A Ghost Story Blu-ray Review
The existence of ghosts
David Lowery's reteaming with Casey Affleck and Rooney Mara after Ain't Them Bodies Saints is a suitably atypical look at the life of a ghost.After an unexpected tragedy, a ghost appears in the house it once lived in, unable to communicate or interact with the remaining occupant, it's former partner, and unable to do much but stand and stare, and occasionally interfere with the lights. It seemingly has no purpose, drifting around the house as time passes and, eventually, re-passes. Lowery doesn't make it easier for his viewers to engage with his features at any kind of rational level - not wholly unlike Ain't Them Bodies Saints - reminding us that for every more homely Pete's Dragon Disney flick he's likely to make at least one obscure indie movie that is going to get under your skin.A Ghost Story defies any kind of logic, and should be viewed instead as a mood piece, taking in smatterings of philosophical dialogue, snippets of relationship drama, and a stunning core soundtrack by regular Lowery collaborator Daniel Hart, whose beat-driven efforts give the film some well-earned emotional punch. This will both frustrate and bewilder viewers, although those who get on board with the evocative broad-stroke portrait of love, life, loss across the ages, may well find that it has a strangely alluring flavour, washing over you with every melancholy beat. Likely a marmite film, Lowery has undoubtedly achieved what he set out to.

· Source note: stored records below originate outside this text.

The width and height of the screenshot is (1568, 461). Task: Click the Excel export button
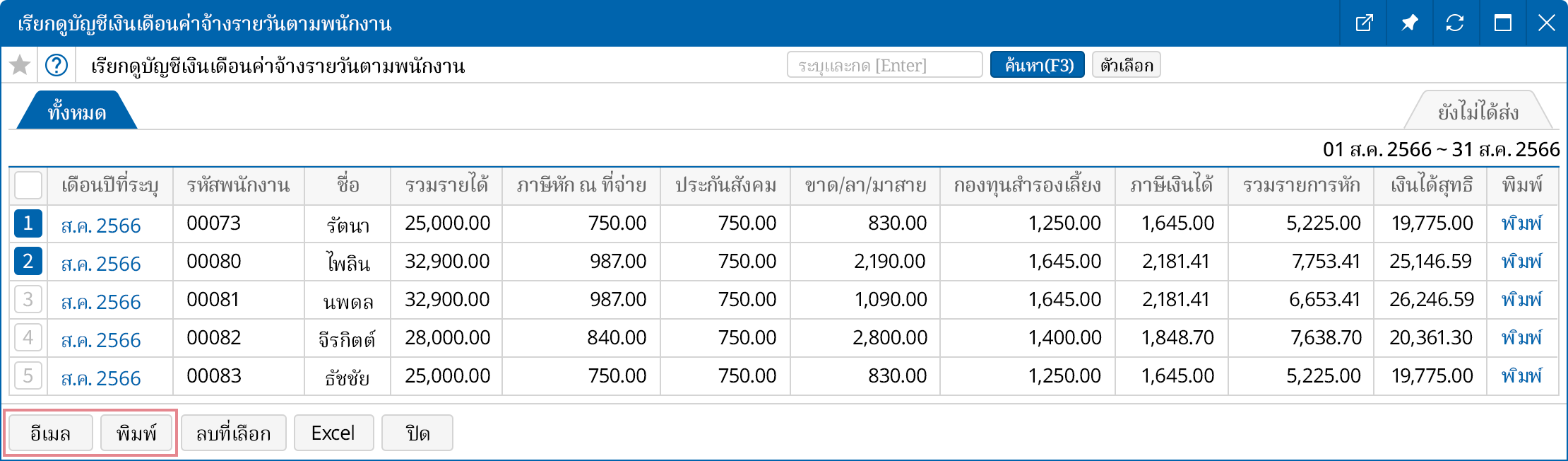coord(333,433)
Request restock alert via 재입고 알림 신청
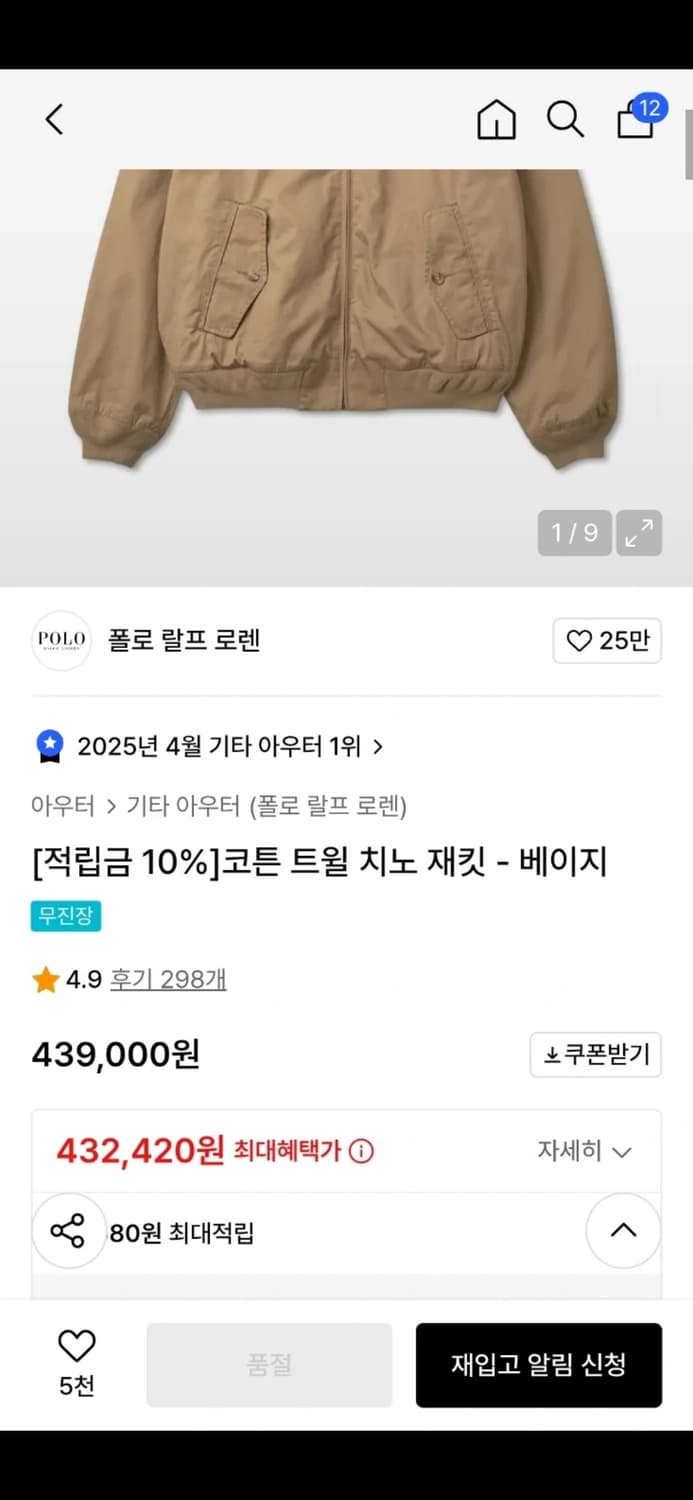This screenshot has height=1500, width=693. (538, 1364)

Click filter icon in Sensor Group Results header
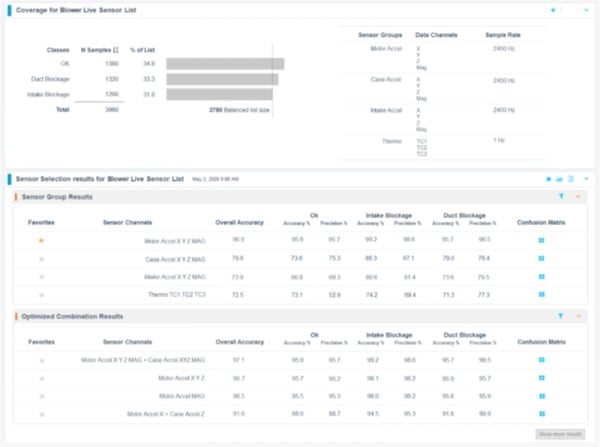click(561, 197)
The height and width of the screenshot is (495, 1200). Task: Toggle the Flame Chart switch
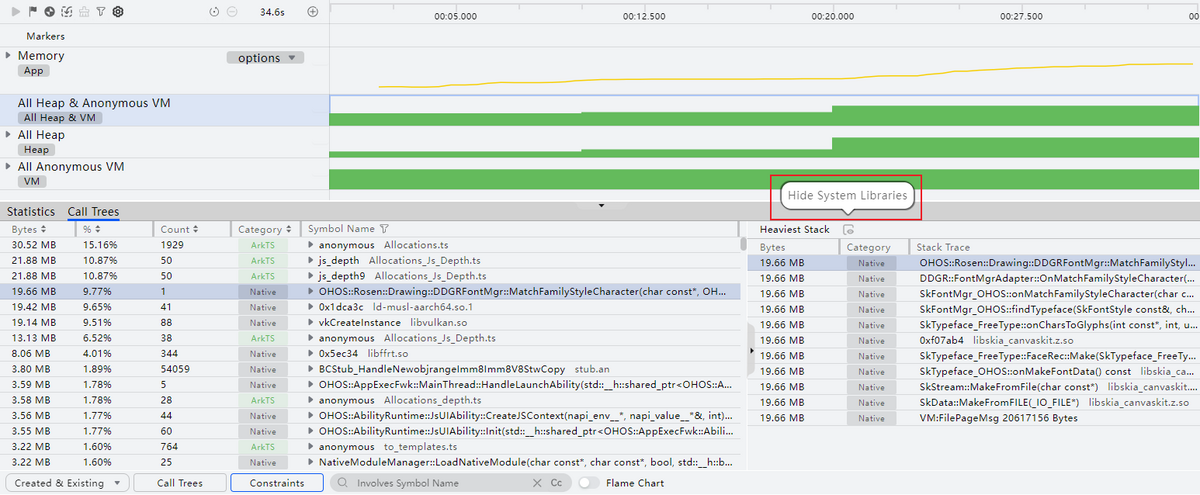click(x=590, y=483)
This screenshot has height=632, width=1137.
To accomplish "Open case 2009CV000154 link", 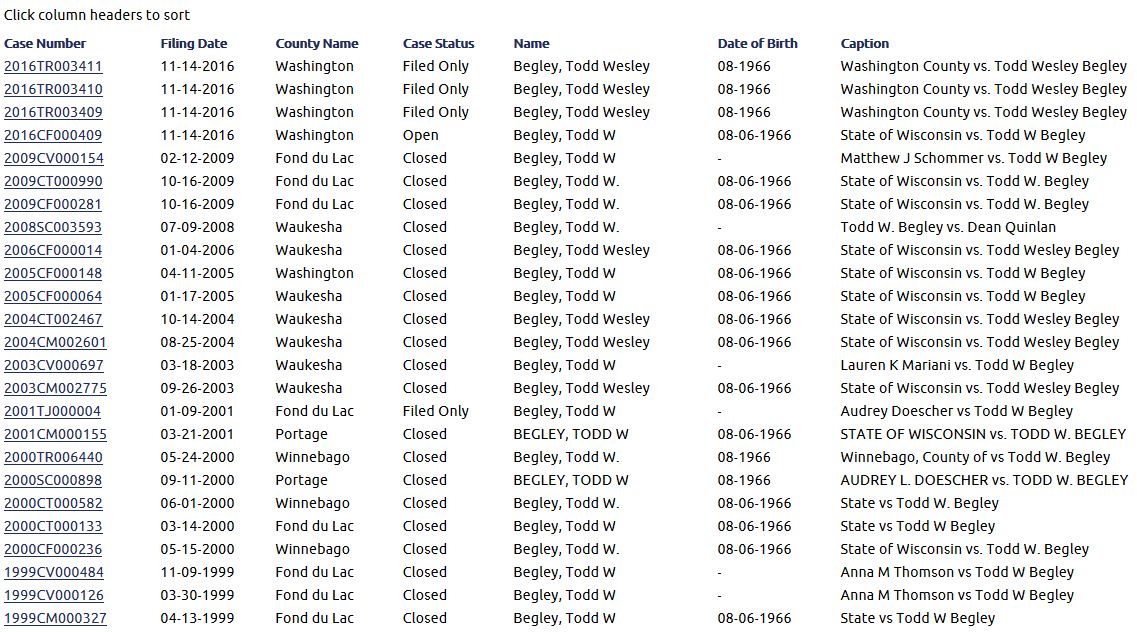I will [x=53, y=158].
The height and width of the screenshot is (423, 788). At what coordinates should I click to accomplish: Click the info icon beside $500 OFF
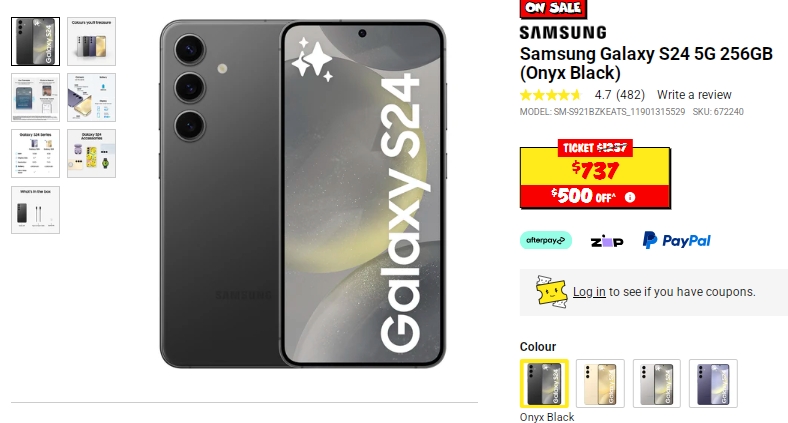(x=630, y=197)
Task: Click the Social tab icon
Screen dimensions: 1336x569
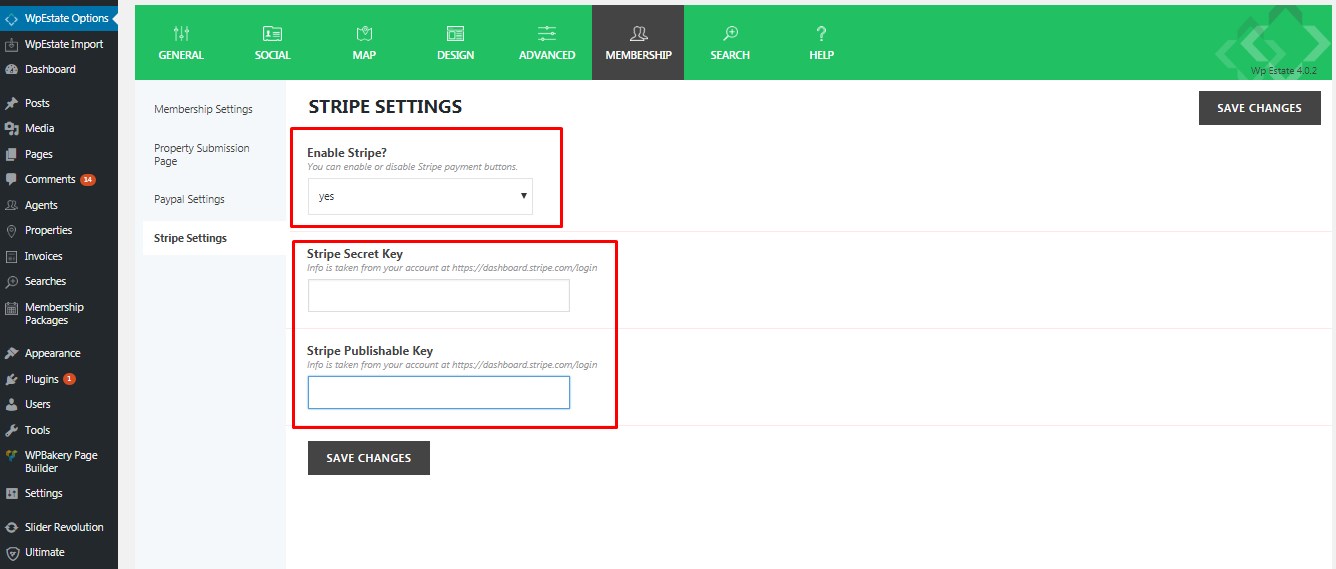Action: pos(272,34)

Picture QualityAs unusual as the film itself is, Lowery somehow manages to make the presentation even more unusual, not only delivering the feature in an already little-used 1.33:1 fullscreen aspect ratio, as it was shown theatrically, but also giving the frame rounded edges like old photos, something that many will never have seen before on a production in the last half a century. Framing it in fullscreen is, itself, an unconventional move, but it does suit the claustrophobic sentiment of the feature and certainly fits the stage play-like single setting. The added curves to the edges are not quite as understandable, but don't necessarily jar with the tone of the piece either, likes staring at old photos it perhaps helps blend the message about time into the presentation.
Exactly the way the director intended it to look
Technically, the Region B-locked Blu-ray's 1080p/AVC-encoded image isn't particularly impressive either, although again much of this comes down to stylistic choices. Clearly the intention is to go for something bland, almost colourless, with a drab and dreary setting bathed in shadows or low level lighting, with nothing particularly to spark up the image. There are some richer tones, but black levels are far from immaculate, and the image - again likely largely due to stylistic choices - is often quite hazy. Nonetheless, it suits the piece and, if you look beneath the surface, there is some tangible detail to be found, which - on close-ups at least - is rather impressive, affording the rooms of the house some nuances, and the characters some finer facial flourishes, hair observations and discernible distinction on clothing weaves. It's likely exactly the way the director intended it to look, right back down to that old photo framing style, but that doesn't make it a very pretty picture, more a pretty old picture.
Sound QualityThe accompanying DTS-HD Master Audio 5.1 track is much more impressive, affording the least likely demo material not only through an exceptionally strong and beat-laden score, but also through some rather surprisingly keen observations of subtle atmospherics, lending the piece a rather nuanced sound design.
It may not be conventional demo material, but it's demo material nonetheless
Dialogue - which for large swathes of the piece is utterly non-existent and is, in many respects, the least important element of the film - gets clear and coherent presentation from across the frontal array, whilst effects focus not only on a few more striking uses of ghostly 'powers' but also - even more impressively - on subtle touches like the creaking of a house at night or a bird tweeting in the distance. It's somewhat disorientating, lending weight to the more claustrophobic nature of the film and heightening tension when you least expect it. The score is also a surprise, pitching some punchy song tracks across the runtime, which engulf you through full use of the surrounds and ample LFE input. It may not be conventional demo material, but it's demo material nonetheless.
ExtrasWhilst not packed with extra features, there's a decent array on offer here, covering all the bases and headlined by a strong Audio Commentary with the director Lowery, accompanied by his DOP, the production designer and the composer. It's quite interesting to hear how they accomplished some of the ghost 'effects', and how hard it really is wearing a sheet for an entire film, but it is a slightly dry affair, only sporadically addressing the more intangible aspects of the narrative and, even then, often smoothing over them with a simple 'it's not important'.
A decent array of extras on offer
'A Ghost Story and the Inevitable Passing of Time' is an unconventional half hour chat between the cast and crew, who talk about some of their own ghost stories, and reflect upon the ideas the film brings up. There's also a 5 minute Featurette on the score, A Composer's Story, and a single Deleted Scene.
Blu-ray VerdictA Ghost Story defies any kind of logic
Lowery's films are certainly not to everybody's taste, but there's something strangely alluring about this curious alternative supernatural tale, whose style lends itself towards demo audio but, conversely, video that is far from demo, with a Blu-ray package rounded off by a nice little selection of extra features. Worth checking out if you're a fan of the director.